As LGBT religious folks, we often find ourselves in the midst of a squeeze-play between our religious communities and our colleagues in the secular LGBT movement. But, I believe that we, as LGBT religious folks, have a unique and powerful role to play.
In particular, our movement, as it engages our opponents who are overwhelmingly religious, must claim the theological and moral authority of our pro-LGBT voice. Justice and equal protection under the law are more than legal questions, they are moral questions. And they spring from deeply rooted religious understandings of how God or the divine has created all and blesses all and calls upon all to respect, dignity and love. Thus, it is critical — both to winning campaigns and to building a stronger and more vibrant movement — to have religious voices, spiritual voices speaking with moral and theological authority as to the rightness and the justice of our efforts.
Secondly, as we look around the world and throughout history, we see that successful movements for justice have had a spiritual power that was more than the rightness of a legal argument.
In the book Gandhi and Jesus: The Saving Power of Nonviolence, Terrence J. Rynne lifts up the fact that there were four major movements in the 20th century that have radically transformed their societies through the use of Gandhian nonviolence.

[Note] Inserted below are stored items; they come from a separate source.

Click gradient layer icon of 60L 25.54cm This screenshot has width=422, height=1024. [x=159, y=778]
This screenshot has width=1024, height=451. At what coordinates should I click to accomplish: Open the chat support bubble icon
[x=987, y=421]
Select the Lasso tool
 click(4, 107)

They are the civil rights movement in this country, the solidarity movement in Poland, the movement that deposed Marcos in the Philippines and the anti-apartheid movement in South Africa. In each of these, people of faith were at the core and the methodology of Jesus and other religious traditions were woven throughout the movements.

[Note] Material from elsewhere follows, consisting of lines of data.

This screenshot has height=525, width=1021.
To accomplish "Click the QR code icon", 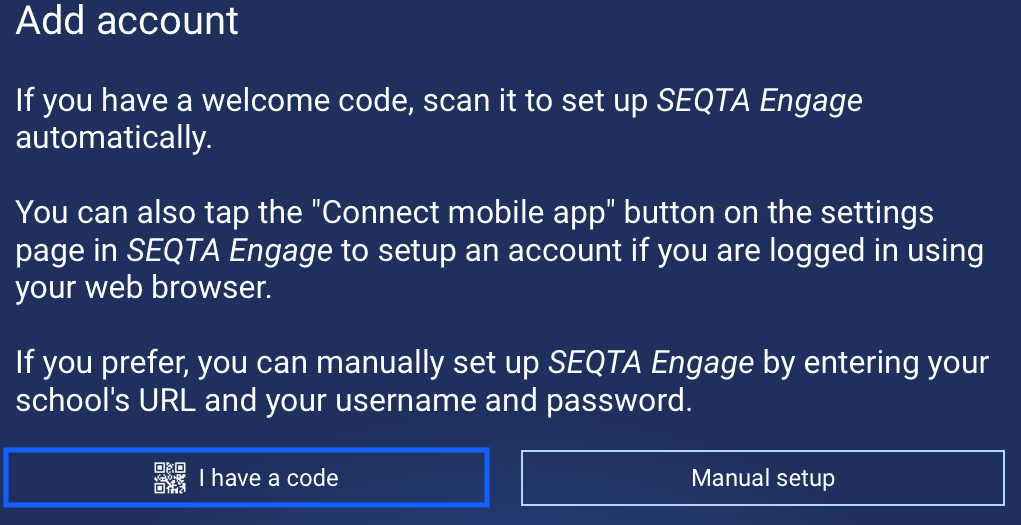I will tap(170, 478).
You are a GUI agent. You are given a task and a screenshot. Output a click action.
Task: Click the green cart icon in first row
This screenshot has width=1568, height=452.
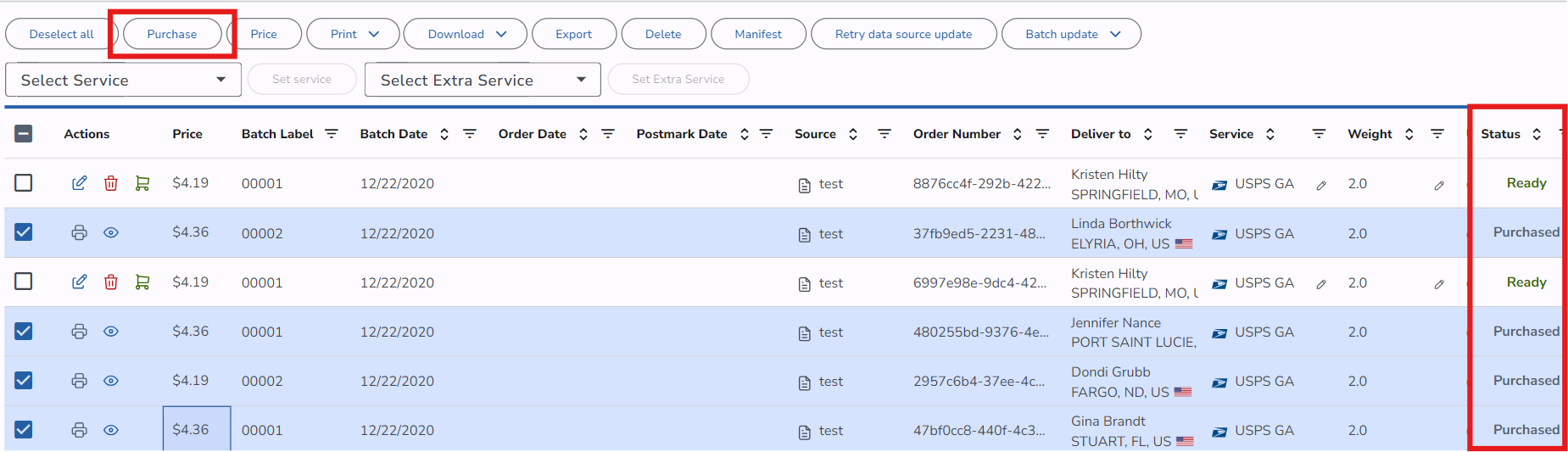click(x=142, y=183)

The key to this Gandhian/spiritual approach is that of recognizing the humanity of all involved in any given situation. Both the oppressor and the oppressed have their humanity devastated. To transform oppression is to liberate all involved. This recognition of the humanity of all means that that which is created beyond the dismantling of the oppression has the possibility of being life-giving, not just a change in who is oppressor and who is oppressed.

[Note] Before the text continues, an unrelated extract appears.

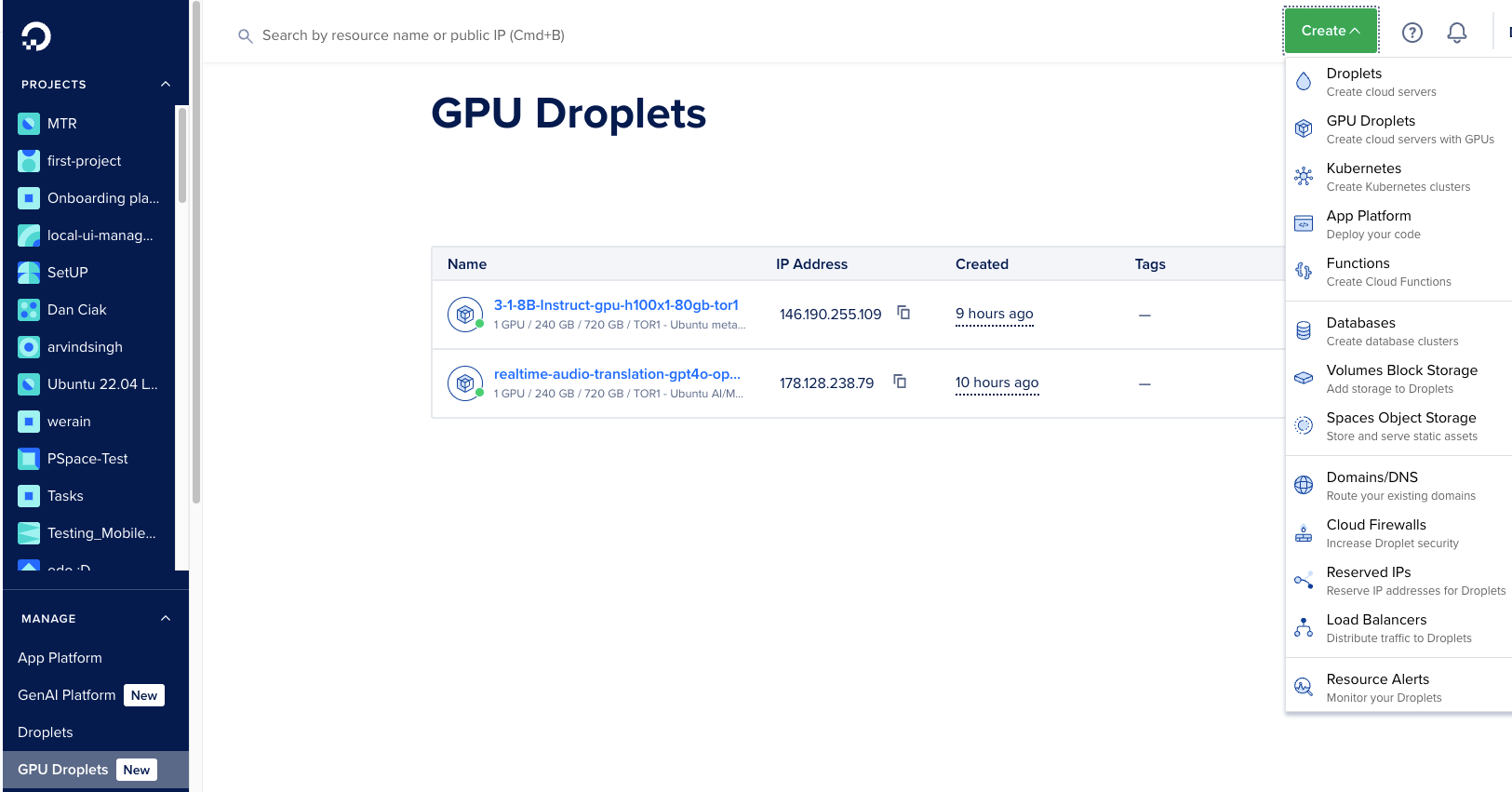Click the DigitalOcean logo icon

[x=36, y=36]
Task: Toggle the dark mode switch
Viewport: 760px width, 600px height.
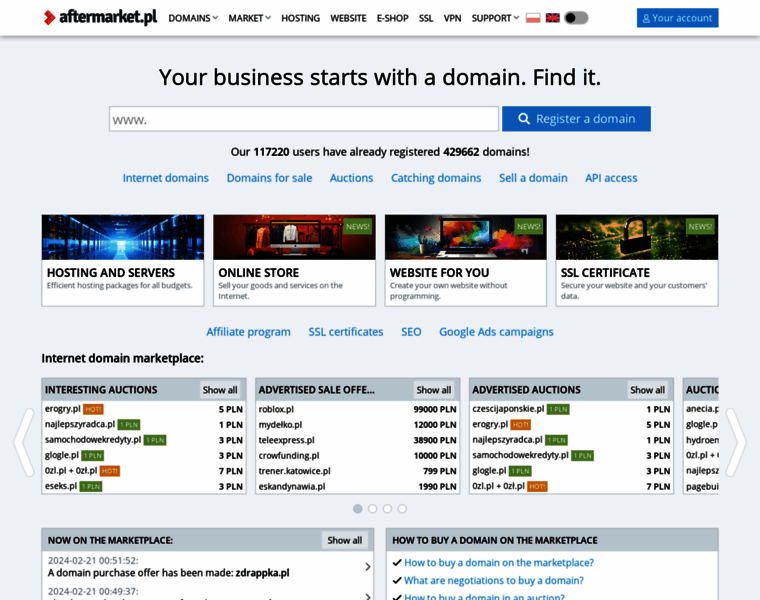Action: click(576, 18)
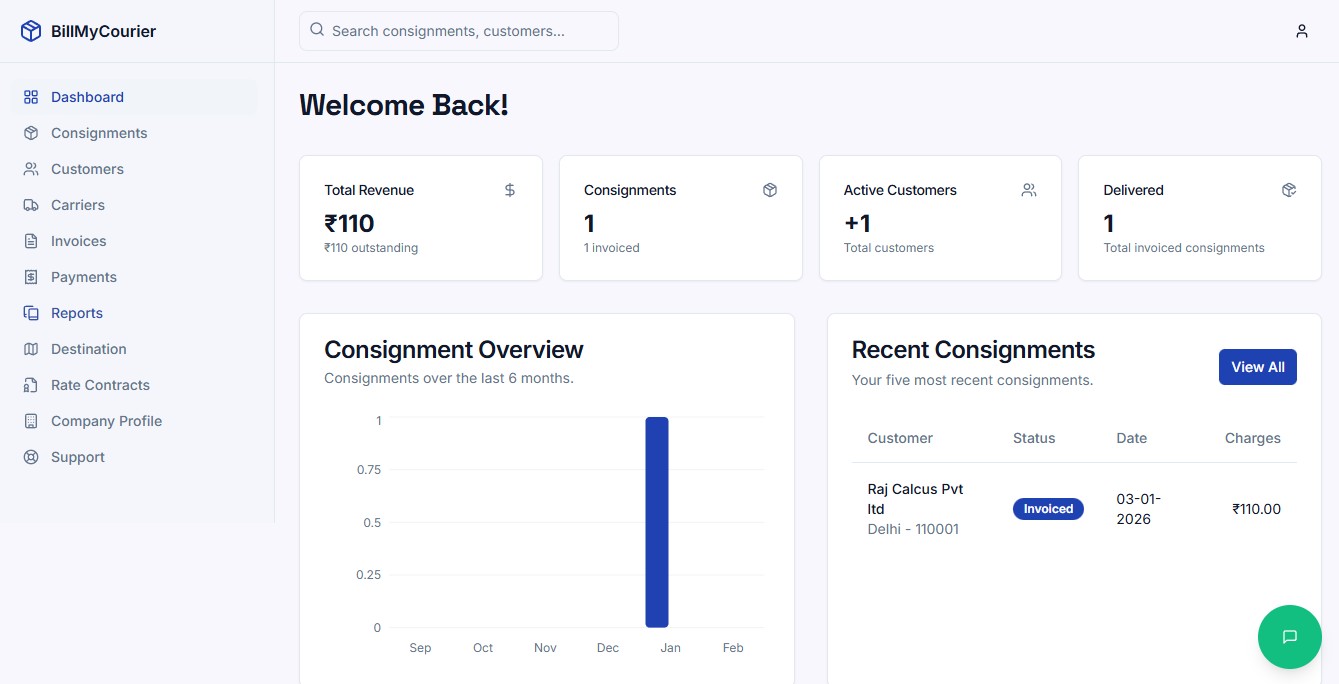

For the LGBT movement — particularly the religious LGBT community — this Gandhian wisdom can be a guiding light.
But I worry about our larger LGBT movement. We often seek to be transformative of our world without recognizing the spiritual transformation that is necessary within our ranks.
Particularly as we move toward and amongst a spiritual season within many religious traditions — approaching the pagan marking of Equinox, in the midst of the Christian practice of Lent, the Jewish preparations which lead to Passover, the upcoming celebration, for some Muslims, of Milad un Nabi, the approaching marking of Magha Puja Day for Buddhists and many others — can our larger LGBT movement join hands with its religious and spiritual colleagues to be about the spiritually transformative work that is ours?
(The Rev. Rebecca Voelkel is the Institute for Welcoming Resources and faith work director for the National Gay and Lesbian Task Force.)